Saturday, June 20, 2015 will set the stage for the Prince Hall Grand Lodge’s annual Grand Sessions. This is not just any old Grand Session though, this year Grand Master, Sandford Culmer and his biggety, Puppet Master/Ventriloquist cousin, Carl Culmer, will vacate office and be GONE WITH THE WIND like Scarlet O’Hara and her lover, Rhett Butler.
ITS PRINCE HALL ELECTION YEAR!!! Stupid, silly season!! The season will be finished and the deal will be sealed on or before Tuesday, June 23, 2015. A new Grand Master will arrive in Prince Hall Masonic Paradise and a new era will begin. Well at least that’s what the desperate brothers are hopeful of. They have been in the land of famine for about four years – thirsty and malnourished. They hope now for manna from heaven with a new Grand Master in place.
King White Beard, Lesley Dean, is set to move up the ladder as Grand Master with Cowboy X, banker, Kendrick Brathwaite as his deputy. Shouts of excitement should not be heard quite yet as both men are said to have two of the lodge’s sisters pregnant. Brothers and sisters were kicked out of Prince Hall for sweethearting but married men bigging up sisters is of no problem to this hypocritical Order.
BP has been camped out in school uniform over at a nearby high school watching the Prince Hall building with night vision goggles and a telescope. No cold drinks are allowed over there but the sacrifice must be made to see what is gong on in that Masonic building. BP has seen brothers from all over the place hauling azz up the stairs to register for the Grand Lodge Sessions. Could it be that they want to see the dark horse ride in and shut down the Sessions and take charge of the lodge. As a matter of fact, BP has learned there are so many plots to take over the Grand Lodge all brothers are registering to see how it will pan out.
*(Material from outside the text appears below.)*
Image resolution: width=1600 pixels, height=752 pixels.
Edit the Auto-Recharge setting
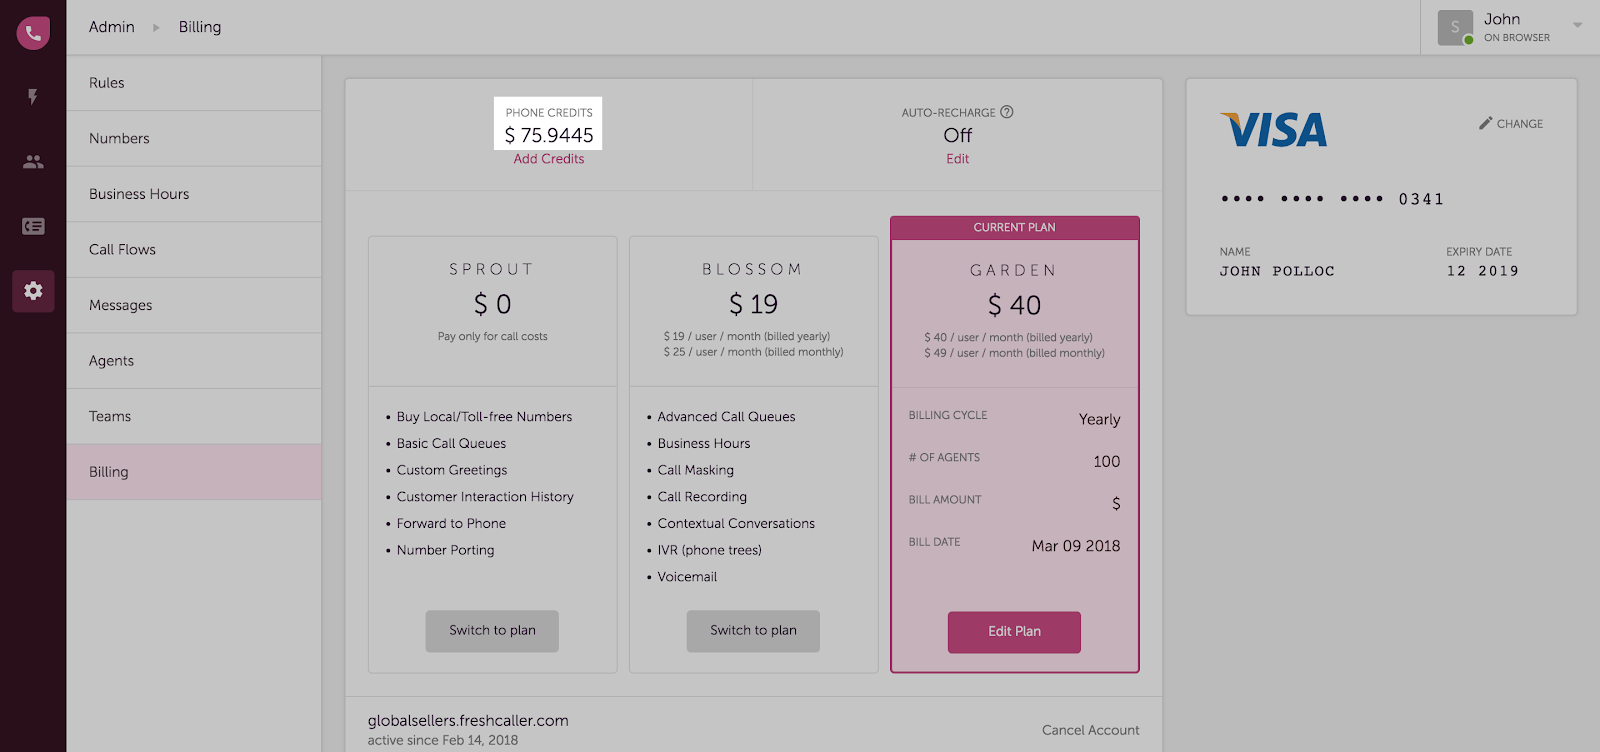click(x=958, y=159)
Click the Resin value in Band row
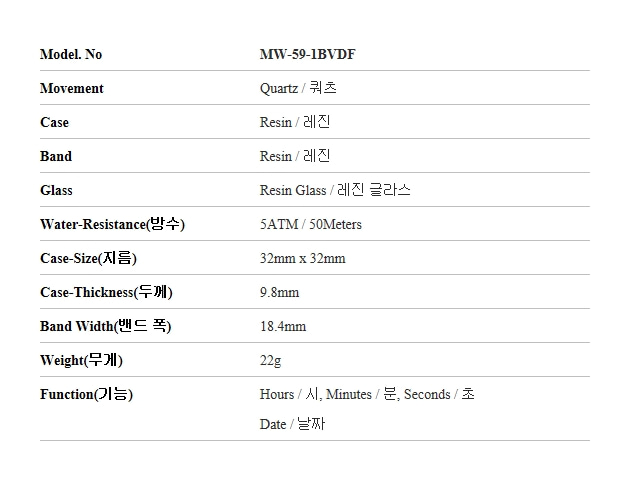 295,156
BP has learned of at least 3 dark horses set to ride in and attempt to overthrow what should be a smooth transition. In fact, BP heard Carl Culmer is the chief plotter set to stab his adviser, Kendrick Braithwaite, in the back with a knife and twist it until compass and squares come gushing out. BP knows too that senior Masons from the Family Islands have had enough of the down turn of their Order and plan to step in and make a serious statement at this year’s election Grand Sessions.
Through a pair of binoculars BP could not help but see the Prince of all Thieves, Rabbie “Da Tief” Urine Johnson in the parking lot leaning against his beaten up truck, taking a long, deep, and enjoyable scratch at his infected crotch while laughing at the thought of the plots to take over. How this man remains in Prince Hall after committing all manner of ills is a mystery to BP. He is a thief, a sperm splatterer and a woman user. Ten children and not one wife. BP has learned that he has sweet talked and made up with his last baby mama. So the sister from the bank better watch out.
Speaking of sweet talking etc, BP was passing Prince Hall Lodge a few weeks ago and slowed down as there was a function going on at the lodge. BP became disinterested when BP noticed how small the drinks cooler was and was going to pass on by when BP heard loud screams coming from the parking lot. It was the biggety, bossy journalist in the face of her love sick worshipful master telling him about his azz. She was angry while the love sick one was quietly explaining his life away. She was not letting up but BP could not hear what she was saying. We have to investigate that.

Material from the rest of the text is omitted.